Security

This section covers security-related details of SDL.

Ingress Networking & Authentication

SDL exposes port 443 for the majority of network traffic, with the exception being Postgres, which listens on port 5432. All inbound network traffic is handled by the NGINX Ingress kubernetes proxy.

SDL Data Access Traffic:

  • HTTPS/443

    • API traffic is forwarded by NGINX Ingress to the SDL internal API Gateway, where the request is authenticated first against the internal Keycloak before being forwarded on to its destination service.

      • All internal REST communications uses Bearer tokens service-to-service.

      • Basic username/password credentials are automatically converted to Bearer tokens at the API Gateway.

    • Static resource requests, like those for loading web clients for various tools in SDL, are routed by NGINX Ingress directly to the target service.

  • Trino JDBC/ODBC clients use TCP/443 under the hood, and are routed from NGINX Ingress directly to Trino. Trino traffic is secured by Keycloak issued tokens.

  • Kafka uses a custom binary TCP based protocol, and is routed by NGINX Ingress directly to Kafka. Kafka traffic is secured by SASL/OAUTHBEARER, which is SASL protocol with Keycloak issued tokens.

  • s3 traffic also uses HTTPS/443 under the hood, and are routed from NGINX Ingress directly to MinIO. SDL MinIO supports Keycloak based authentication via MinIO’s Secure Token Service (STS), which authenticates users against their keycloak credentials, and issues temporary tokens similar to those used in OAUTH/OIDC flows.

  • Postgres clients use JDBC/5432, and that traffic is routed from NGINX Ingress directly to Postgres. Postgres uses internal Basic authentication. Keycloak authentication support via Postgres Pluggable Authentication Modules (PAM) is planned for a future PI.

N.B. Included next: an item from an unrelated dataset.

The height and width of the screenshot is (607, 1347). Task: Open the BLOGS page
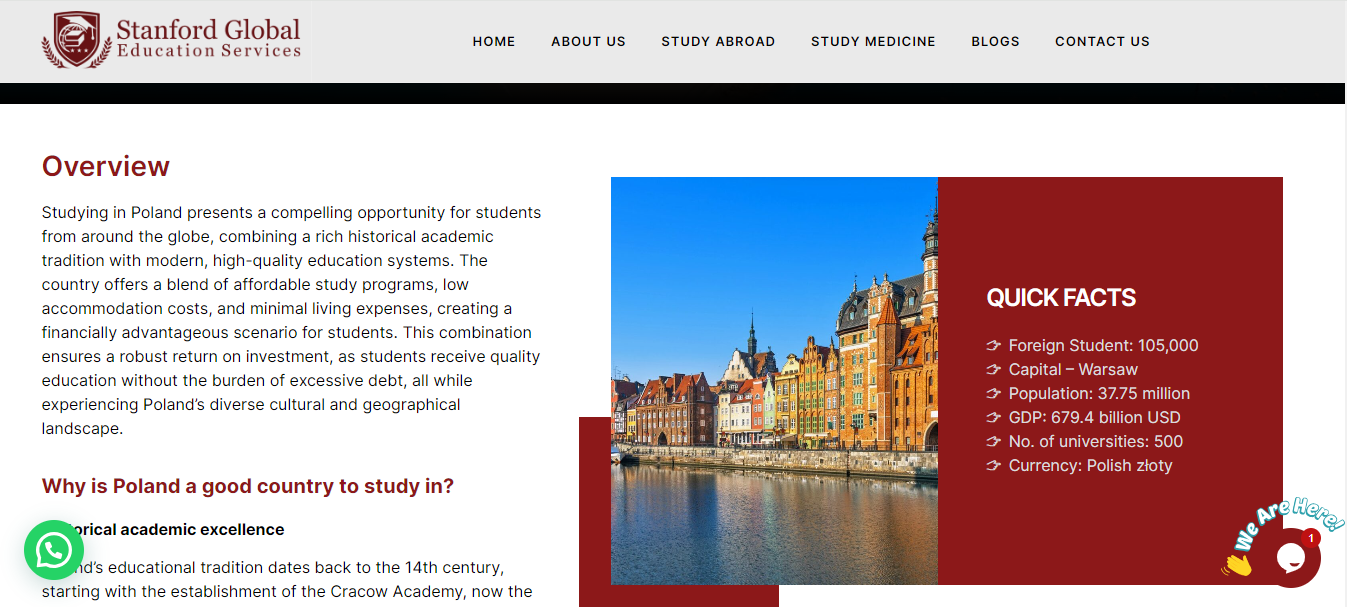995,41
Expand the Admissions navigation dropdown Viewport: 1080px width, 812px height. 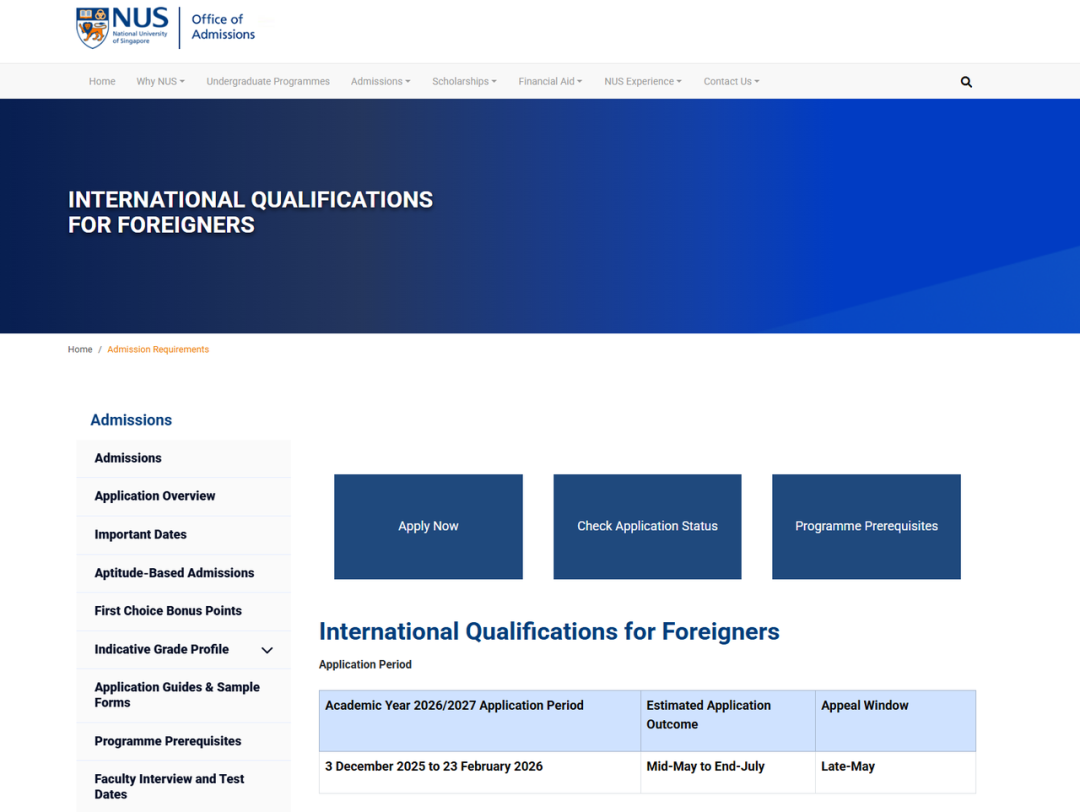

TLS terminates at NGINX Ingress.

Ingress Overview
Figure 1. Ingress Overview

Ingress Routes

Protocol/Port Subdomain Path(s) Destination Service Authentication

https/443

/api/**

df-api-gateway / http/80

Bearer Token, Basic Auth

https/443

/auth/**

df-keycloak / http/8080

Bearer Token

https/443

/backend/**

df-backend / http/8180

Bearer Token

https/443

/, /api/auth, /api/frontend

df-frontend / http/3000

Bearer Token

tcp/443

kafka-bootstrap

df-kafka-external-bootstrap / tcp/9095

SASL/OAUTHBEARER

tcp/443

kafka-broker-0

df-kafka-external-0 / tcp/9095

SASL/OAUTHBEARER

tcp/443

kafka-broker-1

df-kafka-external-1 / tcp/9095

SASL/OAUTHBEARER

tcp/443

kafka-broker-2

df-kafka-external-2 / tcp/9095

SASL/OAUTHBEARER

https/443

s3

df-minio / http/9000

MinIO STS token

https/443

trino

df-raft-trino / http/8080

Bearer Token

jdbc/5432

postgres.dbaas

df-postgres-external / jdbc/5432

Basic Auth

https/443

grafana

grafana / http/3000

Bearer Token

https/443

hub

df-jupyterhub / http/80

Bearer Token

https/443

minio

df-minio-console / http/9001

MinIO STS Token

https/443

map

geoserver / http/80

Basic Auth

APIs

All the available APIs are listed on the main API landing page rooted at https://DF_HOST/api.

Endpoint Description

/api/id

General identification of a cluster.

/api/health

Get health status of a cluster.

/api/test

Test auth credentials and basic connectivity.

Platform Services

/api/proxy

Proxy to external services, with payload caching.

/api/v1/auth

Auth utilities (get a token, etc).

/api/v1/courier

Drop data into SDL.

/api/v1/kafka

Connect to Kafka.

/api/v1/s3

S3 object storage.

Data Services

/api/v2/catalog

Data catalog.

/api/v1/lakehouse

Data lake APIs.

Data Access Authorization

SDL primary data access authorization strategy is a hybrid of the 3 following techniques:

  1. Role Based Access Control (RBAC)

  2. Attribute Based Access Control (ABAC)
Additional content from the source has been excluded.